A dimostrazione di quanto il canale sia importante per tutti i player del mondo ICT bastano quattro nomi: Michael Dell, Gianfranco Lanci, Antonio Neri, Dion Weisler. Tutti e quattro presenti di persona a Barcellona a parlare a una platea di rappresentanti delle terze parti del mercato EMEA in occasione dell’annuale Channels Forum organizzato da Canalys. Non i soli, naturalmente, ma il fatto che gli uomini delle prime file della neonata Dell Technologies, di Lenovo, di HPE e di HP Inc. si siano presentati direttamente sul palco, pronti a raccogliere le domande di un pubblico esigente quale è quello del canale la dice lunga sull’importanza della posta in gioco.
Prima di loro, era toccato a Steve Brazier, fondatore della società di analisi, fare il punto della situazione, chiarendo subito le luci e le ombre di un mercato in pieno cambiamento.
Per Canalys il tradizionale soffre, cresce l’iperconvergenza
Certo, i settori tradizionali non vanno bene. Le revenue derivanti dallo storage sono calate del 5 per cento nella prima metà dell’anno, altrettanto è successo con i server, per non parlare poi dei pc per i quali il regresso arriva al 12 per cento. E no, non c’è consolazione né compensazione nel fatto che gli smartphone siano cresciuti dell’1%, perché il segno positivo è guidato solo dalle buone performance del mercato africano. Un po’ poco.
Certo, ci sono anche le note positive. Come il +74 per cento registrato dai sistemi iperconvergenti o il più 150 per cento messo a segno dai detachable, o ancora il raddoppio dello storage flash.

ISTRUZIONI:
A: Secondo l'estratto, di quale percentuale sono calate le revenue derivanti dallo storage nella prima metà dell'anno?
B: Trascriva fedelmente le righe dell'elenco a partire da quella che contiene "Open the Individregister menu" e fino alla fine dell'elenco, entrambi gli estremi inclusi. Ometta le immagini.

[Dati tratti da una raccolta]
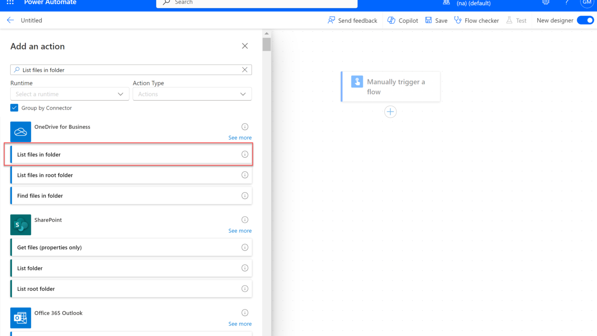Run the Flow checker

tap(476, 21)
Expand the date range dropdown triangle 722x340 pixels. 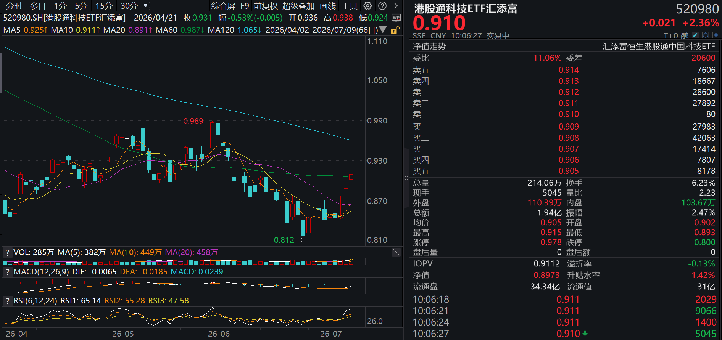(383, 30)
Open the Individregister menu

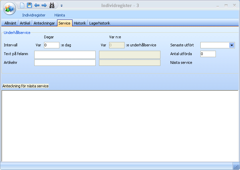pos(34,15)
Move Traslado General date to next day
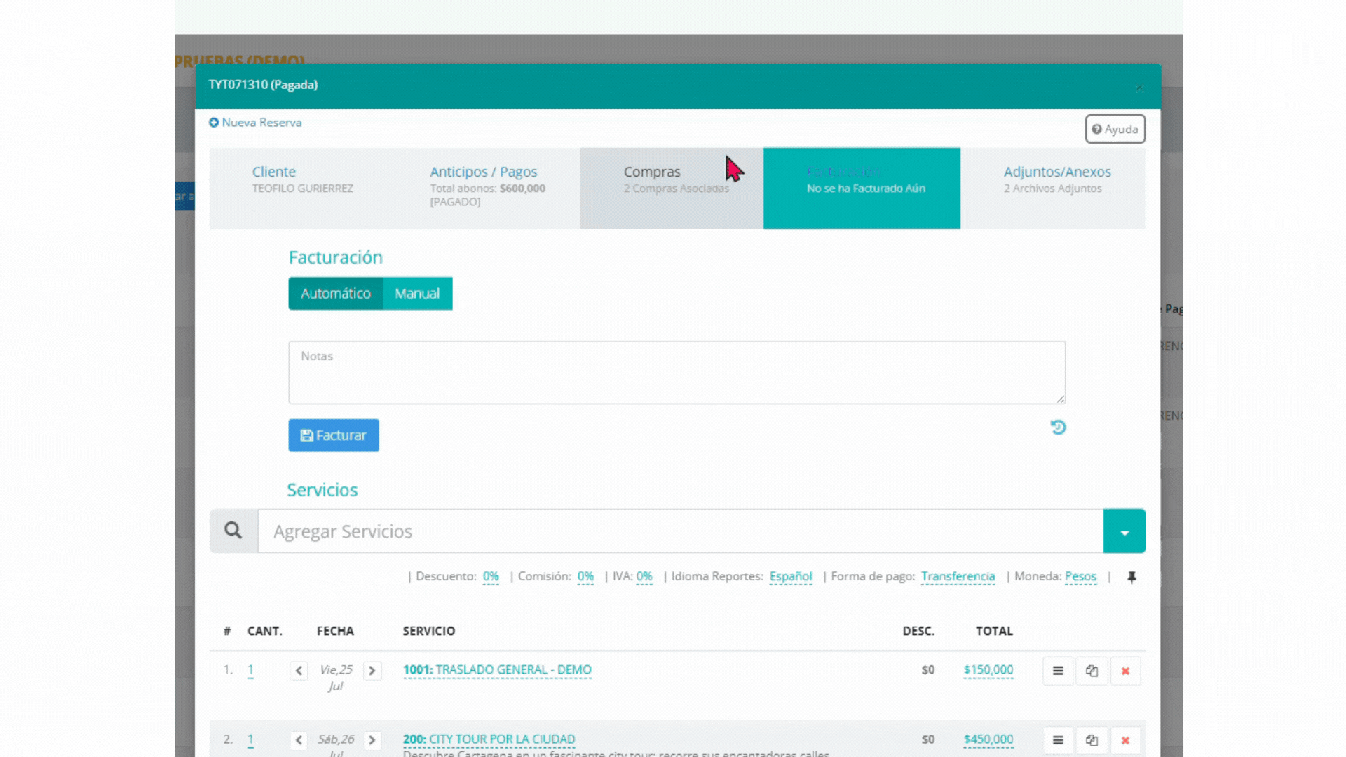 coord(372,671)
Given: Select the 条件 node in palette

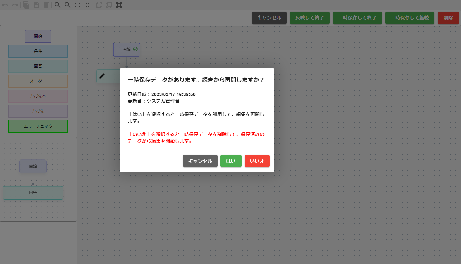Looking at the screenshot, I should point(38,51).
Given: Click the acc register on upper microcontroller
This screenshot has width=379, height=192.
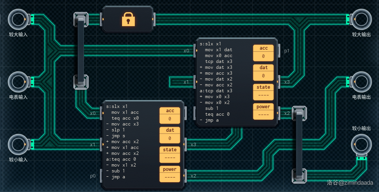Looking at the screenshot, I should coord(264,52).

RISULTATI DELL'ESERCIZIO:
A: Del 5 per cento.

B:
Open the Individregister menu

pos(34,15)
Move Traslado General date to next day
 coord(372,671)
Given: Select the 条件 node in palette

Looking at the screenshot, I should point(38,51).
Given: Click the acc register on upper microcontroller
This screenshot has width=379, height=192.
Looking at the screenshot, I should coord(264,52).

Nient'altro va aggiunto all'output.